---------- INPUT RECORDS ----------

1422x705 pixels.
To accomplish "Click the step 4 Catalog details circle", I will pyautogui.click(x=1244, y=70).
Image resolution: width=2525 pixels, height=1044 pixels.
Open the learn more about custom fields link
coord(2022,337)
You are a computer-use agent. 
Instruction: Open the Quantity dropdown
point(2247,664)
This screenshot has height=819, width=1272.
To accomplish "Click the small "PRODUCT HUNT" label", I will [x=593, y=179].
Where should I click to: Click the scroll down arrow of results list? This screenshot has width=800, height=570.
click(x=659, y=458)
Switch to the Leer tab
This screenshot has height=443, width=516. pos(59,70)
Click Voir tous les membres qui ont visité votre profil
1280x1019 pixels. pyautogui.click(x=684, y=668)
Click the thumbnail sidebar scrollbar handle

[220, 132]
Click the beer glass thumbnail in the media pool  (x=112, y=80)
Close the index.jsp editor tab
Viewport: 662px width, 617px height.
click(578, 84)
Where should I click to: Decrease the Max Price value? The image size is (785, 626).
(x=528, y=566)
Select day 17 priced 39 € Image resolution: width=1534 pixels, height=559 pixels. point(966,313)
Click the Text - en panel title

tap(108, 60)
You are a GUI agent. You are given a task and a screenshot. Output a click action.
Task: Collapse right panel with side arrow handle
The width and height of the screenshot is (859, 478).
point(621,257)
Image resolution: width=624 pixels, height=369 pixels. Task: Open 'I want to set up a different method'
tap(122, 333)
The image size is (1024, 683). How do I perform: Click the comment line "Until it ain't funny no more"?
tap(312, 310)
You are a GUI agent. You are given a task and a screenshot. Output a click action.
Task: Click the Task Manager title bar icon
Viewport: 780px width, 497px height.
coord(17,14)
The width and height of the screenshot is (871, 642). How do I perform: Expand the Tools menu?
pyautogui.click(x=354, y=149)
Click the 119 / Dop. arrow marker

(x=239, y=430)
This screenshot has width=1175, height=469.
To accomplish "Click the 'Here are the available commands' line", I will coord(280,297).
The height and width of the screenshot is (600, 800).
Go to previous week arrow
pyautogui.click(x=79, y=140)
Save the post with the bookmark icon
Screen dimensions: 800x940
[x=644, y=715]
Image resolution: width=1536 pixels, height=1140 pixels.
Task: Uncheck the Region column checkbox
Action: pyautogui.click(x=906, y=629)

----------

* _TASK DETAILS_: Pick each line holding the word "will" out of the listing.

* _THE ANSWER_:
To accomplish "Click the step 4 Catalog details circle", I will pyautogui.click(x=1244, y=70).
To accomplish "Click the small "PRODUCT HUNT" label", I will [x=593, y=179].
To accomplish "Click the 'Here are the available commands' line", I will coord(280,297).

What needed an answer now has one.